BEGIN Passage provided

Reeder: Illinois’ Public Enemy No. 1: State spending
By Scott Reeder September 23, 2013 9:20PM
Updated: October 25, 2013 6:22AM
What do Dennis Rodman, Rod Blagojevich and Jesse Jackson Jr. have in common with Illinois state government?
Despite having large incomes, they’ve each found themselves teetering on the brink of insolvency.
When I was younger, celebrity bankruptcies used to puzzle me.
How is it that high-earners such as Wesley Snipes, Willie Nelson or Burt Reynolds can just go flat-out broke?
The answer is simple: They spent too much.
And so it is with the state of Illinois.
Illinois’ revenue is at the highest level in the state’s 194-year history and yet state bills are getting paid six months late, Illinois’ pension funds are in crisis and it has the worst credit rating of any state in the union.
And keep in mind, Illinois got to this point despite the fact that our General Assembly passed, and our governor signed, 21/2 years ago a “temporary” increase in the state income tax from 3 percent to 5 percent.
Every working adult in Illinois is now contributing an extra week’s pay to the state treasury since that tax hike passed.
That’s no small sacrifice. Illinoisans have cut grocery lists short, canceled vacations, deferred car and appliance purchases and made many other sacrifices.

END Passage provided

■ Given exercise 1 ■
From the column on Illinois state spending, copy word for word the part from "The answer is" up to and including "in the union.".
■ Given exercise 2 ■
Turn the paragraph in the column on Illinois state spending that starts "Illinois’ revenue is at the highest level" into a short bulleted list that keeps its main facts.

BEGIN Entries provided

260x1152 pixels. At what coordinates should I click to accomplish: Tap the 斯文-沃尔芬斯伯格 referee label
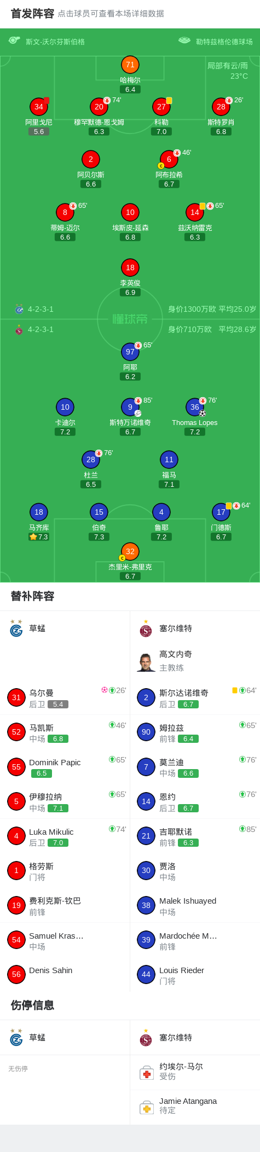click(55, 42)
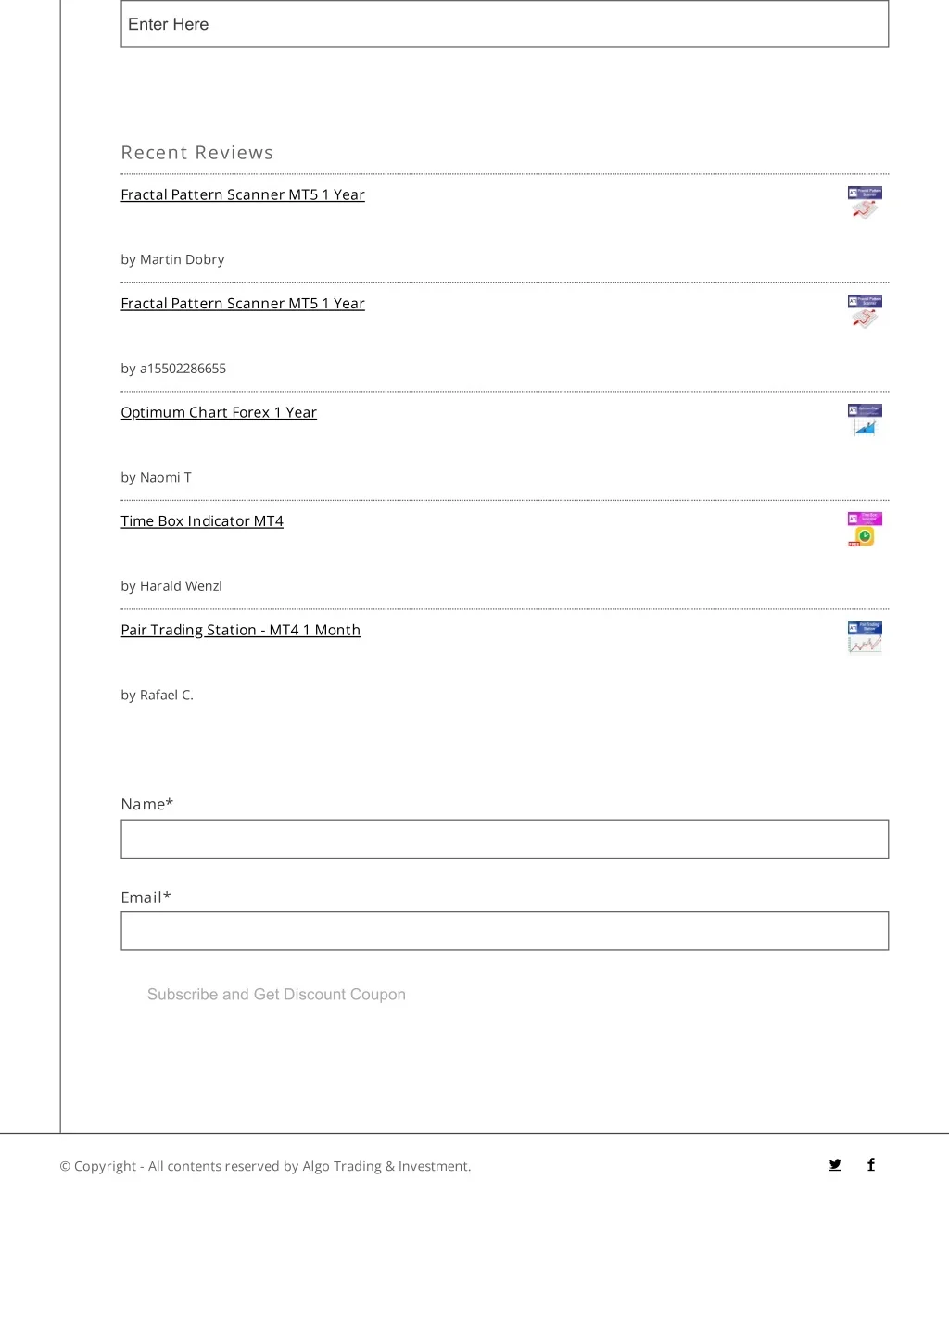
Task: Open Twitter profile icon in footer
Action: (835, 1165)
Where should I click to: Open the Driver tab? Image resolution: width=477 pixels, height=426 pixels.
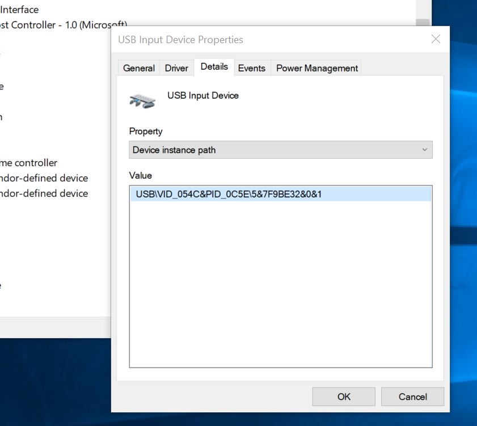coord(176,68)
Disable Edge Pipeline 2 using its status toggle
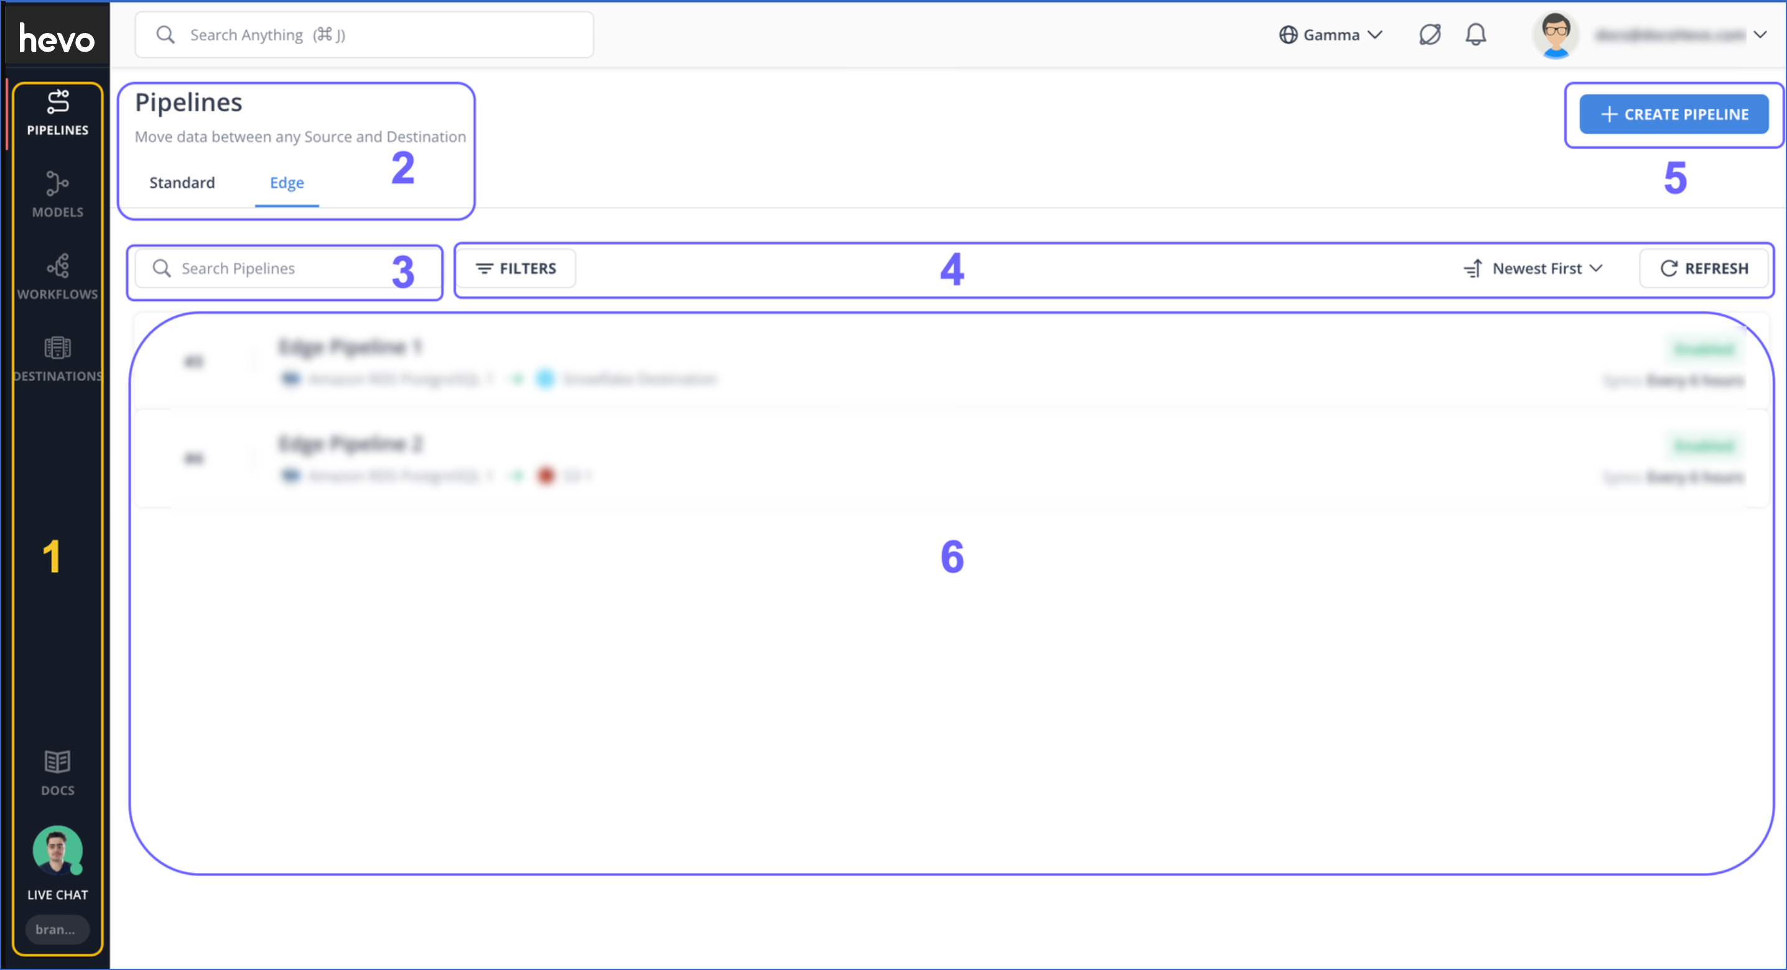The image size is (1787, 970). [1704, 445]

END Entries provided

■ Full output 1 ■
The answer is simple: They spent too much.
And so it is with the state of Illinois.
Illinois’ revenue is at the highest level in the state’s 194-year history and yet state bills are getting paid six months late, Illinois’ pension funds are in crisis and it has the worst credit rating of any state in the union.

■ Full output 2 ■
- Illinois’ revenue is the highest in the state’s 194-year history.
- State bills are being paid six months late.
- The state’s pension funds are in crisis.
- Illinois has the worst credit rating of any state in the union.